Determine the perimeter and area of the given shape. All lengths are measured in metres. ### Determine the perimeter of the shape.

To find the perimeter of the shape, we need to find the sum of the lengths of the sides.
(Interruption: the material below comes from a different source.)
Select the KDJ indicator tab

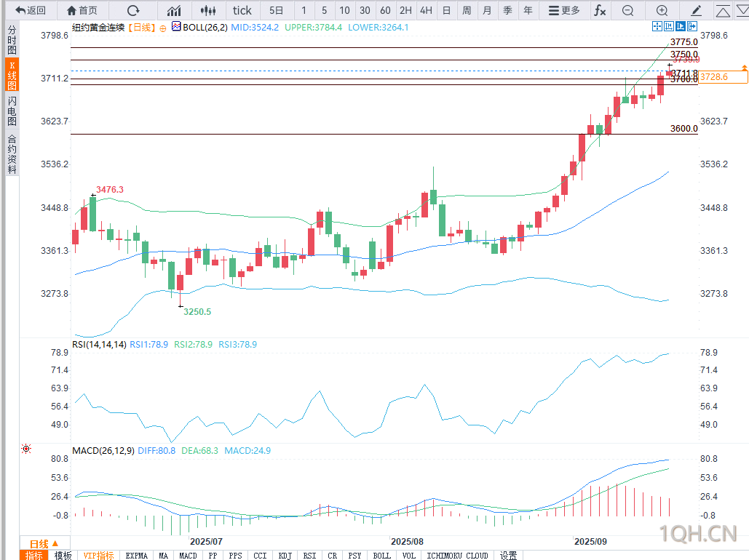(x=285, y=556)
Choose a starting point on the shape and then add the lengths of the sides:

Starting at the top right corner and moving in a clockwise direction:

$\text{Perimeter } = 7 + 2 + 5 + 5 + 2 + 7 = 28$

The perimeter of the shape is $$28 \text{ m}$$.
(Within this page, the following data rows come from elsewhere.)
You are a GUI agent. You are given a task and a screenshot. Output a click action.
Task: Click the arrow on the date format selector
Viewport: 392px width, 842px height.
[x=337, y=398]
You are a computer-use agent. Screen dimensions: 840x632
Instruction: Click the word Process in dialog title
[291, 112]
### Find the area of the shape.

To calculate the area, we divide the shape into two rectangles. \begin{align} \text{Area of shape } &= \text{area of green rectangle + area of blue rectangle} \\ &= (l \times b) + (l \times b) \\ &= (5 \times 2) + (7 \times 2) \\ &= 10 + 14 \\ &= 24 \\ \end{align}

The area of the shape is $$24 \text{ m}^2$$.

The perimeter of the shape is $$28 \text{ m}$$ and the area is $$24 \text{ m}^2$$.

## Worked example 16.18: Calculating the area of a polygon

In the diagram below, $$WZ = 12 \text{ m}, YZ = 5 \text{ m}, XY = 8 \text{ m}$$, and $$WY = 13 \text{ m}$$. Calculate the area and perimeter of quadrilateral $$WXYZ$$. Give your answer correct to one decimal place. ### Divide the shape into two right-angled triangles.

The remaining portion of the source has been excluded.